| Task instructions |
Restate the data below word for word, keeping each line intact.

Dataset entries:
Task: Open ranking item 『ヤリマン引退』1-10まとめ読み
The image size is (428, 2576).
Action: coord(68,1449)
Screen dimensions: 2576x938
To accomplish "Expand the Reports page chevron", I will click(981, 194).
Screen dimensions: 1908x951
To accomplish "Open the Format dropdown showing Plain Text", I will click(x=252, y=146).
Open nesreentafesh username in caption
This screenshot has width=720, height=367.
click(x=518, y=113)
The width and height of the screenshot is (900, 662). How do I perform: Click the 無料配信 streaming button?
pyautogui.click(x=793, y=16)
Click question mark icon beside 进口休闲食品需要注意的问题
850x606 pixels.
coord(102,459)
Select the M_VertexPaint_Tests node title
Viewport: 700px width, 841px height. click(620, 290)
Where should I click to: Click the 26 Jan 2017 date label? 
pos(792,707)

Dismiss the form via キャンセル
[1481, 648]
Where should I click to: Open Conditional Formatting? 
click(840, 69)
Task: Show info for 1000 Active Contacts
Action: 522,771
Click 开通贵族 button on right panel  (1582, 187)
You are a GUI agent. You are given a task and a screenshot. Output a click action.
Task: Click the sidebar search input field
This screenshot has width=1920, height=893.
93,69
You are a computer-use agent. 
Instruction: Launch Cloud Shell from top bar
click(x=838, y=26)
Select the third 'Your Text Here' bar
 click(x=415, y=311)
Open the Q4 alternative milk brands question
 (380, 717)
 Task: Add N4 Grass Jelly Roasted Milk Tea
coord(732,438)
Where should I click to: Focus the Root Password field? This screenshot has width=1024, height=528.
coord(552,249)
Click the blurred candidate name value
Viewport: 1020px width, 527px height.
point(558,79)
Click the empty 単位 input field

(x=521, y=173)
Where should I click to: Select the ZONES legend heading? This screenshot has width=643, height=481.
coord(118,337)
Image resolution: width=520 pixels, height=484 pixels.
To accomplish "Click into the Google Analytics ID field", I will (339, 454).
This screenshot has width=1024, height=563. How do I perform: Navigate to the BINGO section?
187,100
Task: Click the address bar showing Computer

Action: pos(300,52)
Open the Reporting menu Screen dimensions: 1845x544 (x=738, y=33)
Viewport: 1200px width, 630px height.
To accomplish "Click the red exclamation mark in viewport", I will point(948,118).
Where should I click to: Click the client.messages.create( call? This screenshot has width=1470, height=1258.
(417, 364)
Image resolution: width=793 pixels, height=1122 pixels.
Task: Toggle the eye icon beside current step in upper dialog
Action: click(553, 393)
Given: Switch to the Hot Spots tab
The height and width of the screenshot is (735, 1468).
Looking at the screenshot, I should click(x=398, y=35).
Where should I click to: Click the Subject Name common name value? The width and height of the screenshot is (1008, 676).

| Response |
Task: Open ranking item 『ヤリマン引退』1-10まとめ読み
The image size is (428, 2576).
Action: coord(68,1449)
Screen dimensions: 2576x938
To accomplish "Expand the Reports page chevron", I will click(981, 194).
Screen dimensions: 1908x951
To accomplish "Open the Format dropdown showing Plain Text", I will click(x=252, y=146).
Open nesreentafesh username in caption
This screenshot has width=720, height=367.
click(x=518, y=113)
The width and height of the screenshot is (900, 662). How do I perform: Click the 無料配信 streaming button?
pyautogui.click(x=793, y=16)
Click question mark icon beside 进口休闲食品需要注意的问题
850x606 pixels.
coord(102,459)
Select the M_VertexPaint_Tests node title
Viewport: 700px width, 841px height. click(620, 290)
Where should I click to: Click the 26 Jan 2017 date label? 
pos(792,707)

Dismiss the form via キャンセル
[1481, 648]
Where should I click to: Open Conditional Formatting? 
click(840, 69)
Task: Show info for 1000 Active Contacts
Action: 522,771
Click 开通贵族 button on right panel  (1582, 187)
You are a GUI agent. You are given a task and a screenshot. Output a click action.
Task: Click the sidebar search input field
This screenshot has width=1920, height=893.
93,69
You are a computer-use agent. 
Instruction: Launch Cloud Shell from top bar
click(x=838, y=26)
Select the third 'Your Text Here' bar
 click(x=415, y=311)
Open the Q4 alternative milk brands question
 (380, 717)
 Task: Add N4 Grass Jelly Roasted Milk Tea
coord(732,438)
Where should I click to: Focus the Root Password field? This screenshot has width=1024, height=528.
coord(552,249)
Click the blurred candidate name value
Viewport: 1020px width, 527px height.
point(558,79)
Click the empty 単位 input field

(x=521, y=173)
Where should I click to: Select the ZONES legend heading? This screenshot has width=643, height=481.
coord(118,337)
Image resolution: width=520 pixels, height=484 pixels.
To accomplish "Click into the Google Analytics ID field", I will (339, 454).
This screenshot has width=1024, height=563. How do I perform: Navigate to the BINGO section?
187,100
Task: Click the address bar showing Computer

Action: pos(300,52)
Open the Reporting menu Screen dimensions: 1845x544 (x=738, y=33)
Viewport: 1200px width, 630px height.
To accomplish "Click the red exclamation mark in viewport", I will point(948,118).
Where should I click to: Click the client.messages.create( call? This screenshot has width=1470, height=1258.
(417, 364)
Image resolution: width=793 pixels, height=1122 pixels.
Task: Toggle the eye icon beside current step in upper dialog
Action: click(553, 393)
Given: Switch to the Hot Spots tab
The height and width of the screenshot is (735, 1468).
Looking at the screenshot, I should click(x=398, y=35).
Where should I click to: Click the Subject Name common name value? The width and height of the screenshot is (1008, 676).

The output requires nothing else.